Saturday, April 20, 2013

Old Faithful Mapped




 We always knew what it should look like underground. The tube idea made little sense while a nice fat reservoir pretty well sets it up. Now we are locating them.

Yet they are quite properly little more that natural curiosities that give us pleasure as a reminder of natures real power.

It is all good


Old Faithful's underground cavern discovered


Tourists watch the 'Old Faithful' geyser which erupts on average every 90 minutes in the Yellowstone National Park, Wyoming on June 1, 2011.


By Becky Oskin, OurAmazingPlanet

Old Faithful's underground plumbing looks more like a bagpipe than a flute, a new study of the Yellowstone National Park geyser finds.

A big chamber sits about 50 feet underground, located southwest of Old Faithful, researchers report in a study published online March 30 in the journal Geophysical Research Letters. The exact size can't be determined, but they estimate the egg-shaped void is at least 50 feet tall and 60 feet wide. The cavern connects to a pipe angled about 24 degrees that feeds Old Faithful's maw.


Tiny tremors extracted from seismic records collected in the 1990s revealed the shape of the cavern and geyser conduit. Popping gas bubbles create the tremors. Not only do the tremors map the shape of underground spaces, they can also track water. For the first time, scientists have a clear view of how Old Faithful works underground.

"We're able to locate with one- to two-meter precision the place where the boiling occurs," said Jean Vandemeulebrouck, a geophysicist at the University of Savoie in France. "We can see the water rising in the conduit."

Old Faithful earned its name for its regular eruptions, which average every 92 minutes.

Just after an eruption, there's a 15-minute recharge period with low water levels. Then for about 50 minutes, water levels rise and seismic activity increases. The chamber never empties, but as steam bubbles fill the chamber, they can oscillate water in the conduit, eventually leading to a violent steam explosion. The bubble trap is what helps Old Faithful splash with smaller eruptions before fully blowing its top.

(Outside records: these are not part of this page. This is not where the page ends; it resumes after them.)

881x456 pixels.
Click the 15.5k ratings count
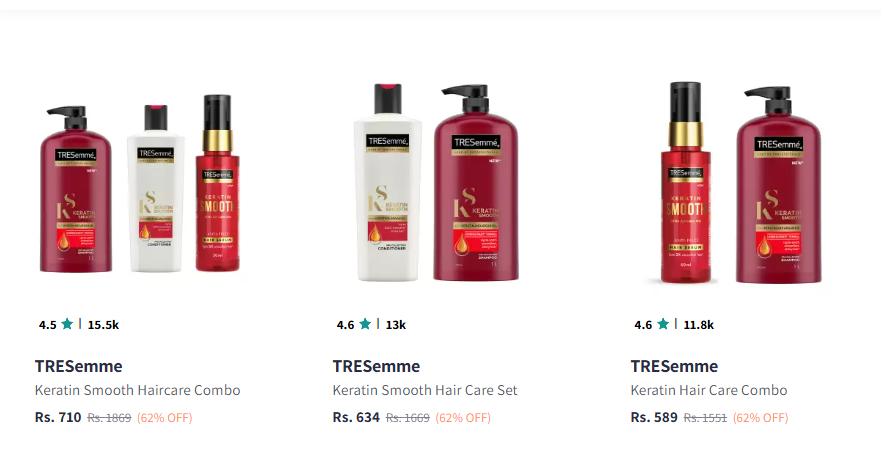coord(103,325)
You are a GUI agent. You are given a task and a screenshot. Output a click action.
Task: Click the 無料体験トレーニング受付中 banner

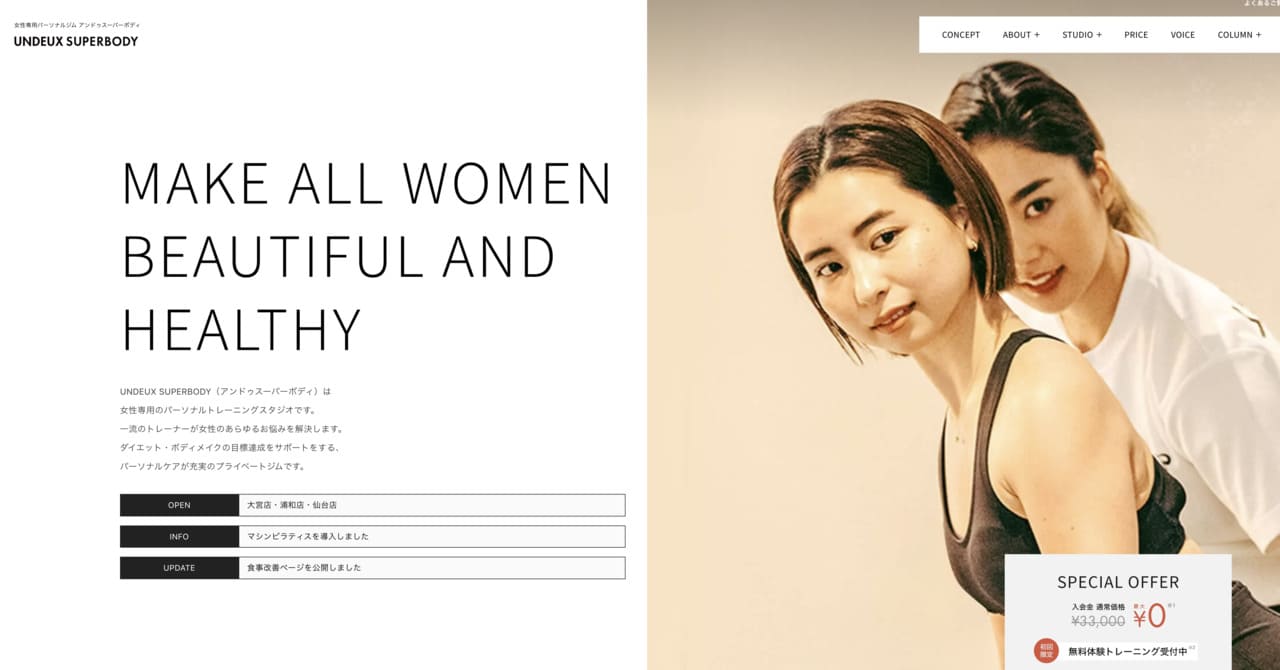pyautogui.click(x=1128, y=651)
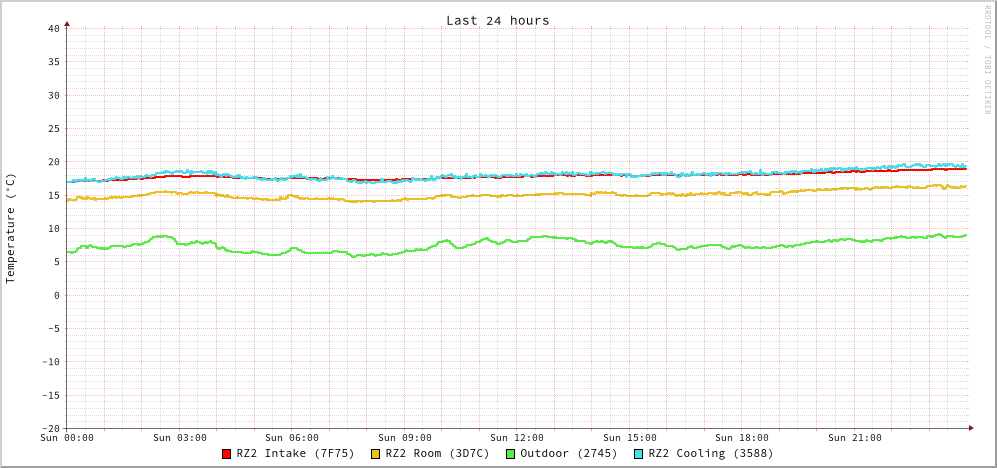Viewport: 997px width, 468px height.
Task: Click the "Sun 06:00" time axis label
Action: [292, 438]

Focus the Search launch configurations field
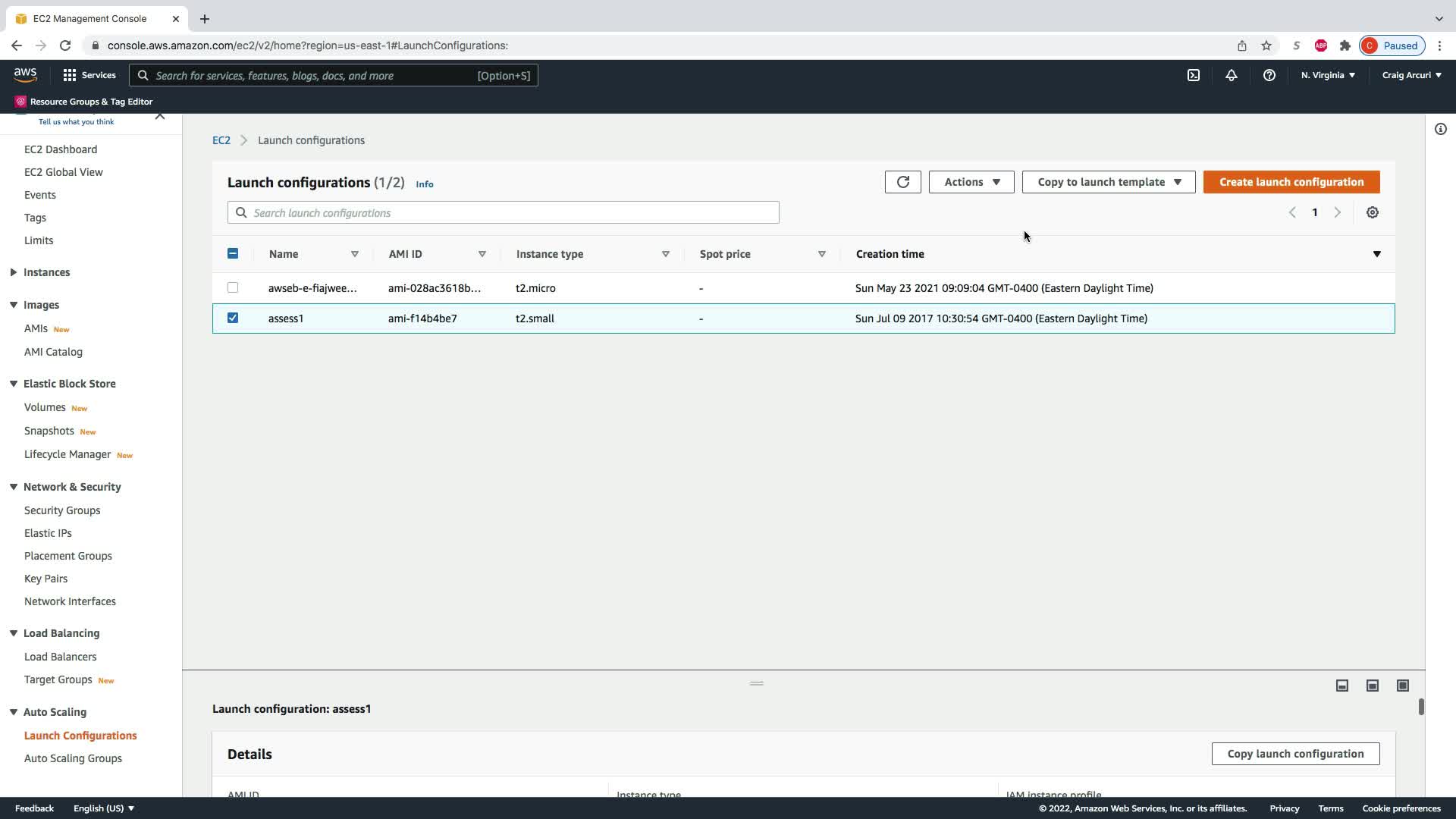504,212
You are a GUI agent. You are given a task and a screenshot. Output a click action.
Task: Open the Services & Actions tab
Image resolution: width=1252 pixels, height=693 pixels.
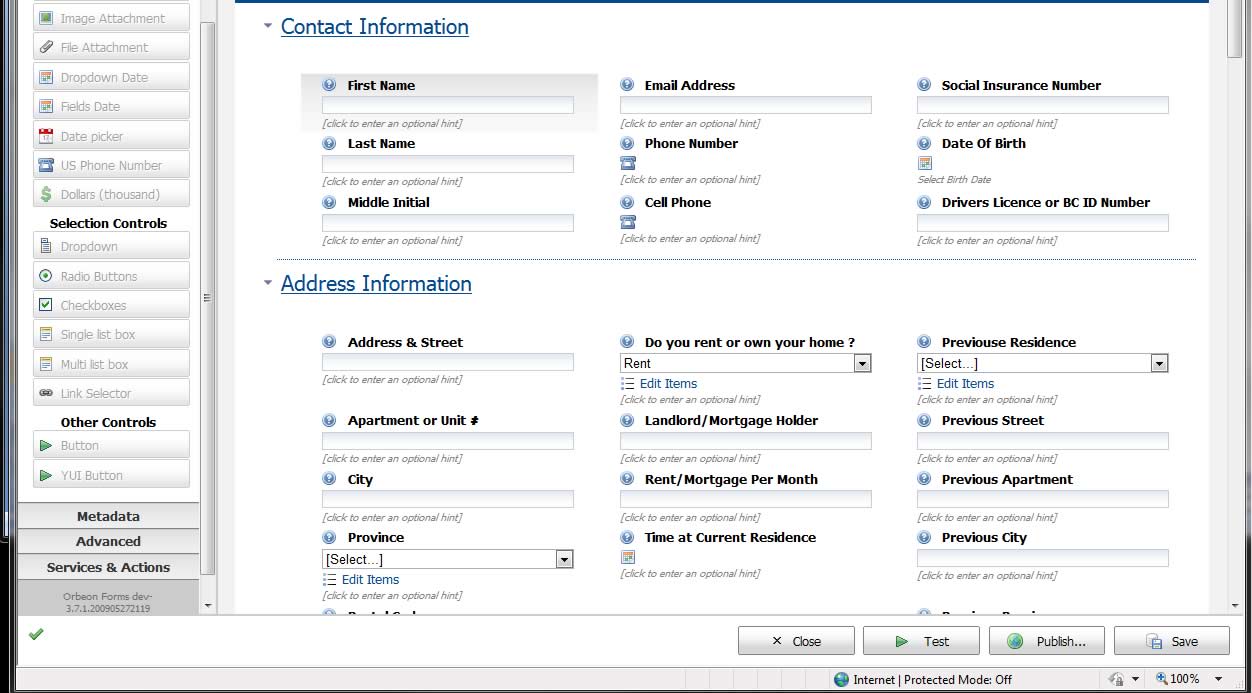tap(108, 567)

The research is another nail in the coffin for the long-standing idea that big geysers erupt from long, narrow tubes. Earlier this year, researchers working in Kamchatka's Valley of the Geysers showed the Russian geysers also erupted from conduits fed by caverns. As with Old Faithful, the geysers explode because of underground bubble traps.

Geysers are rare features — only about 1,000 exist around the world. To form a geyser, there must be abundant groundwater, a volcanic heat source to warm the water, open spaces so the water can escape and a way to trap bubbles.

Vandemeulebrouck is now collaborating with the U.S. Geological Survey to study another Yellowstone National Park geyser, called Lone Star. Their preliminary results are similar to Old Faithful, he said.

"I think this oscillating system is quite common in geysers," Vandemeulebrouck told OurAmazingPlanet.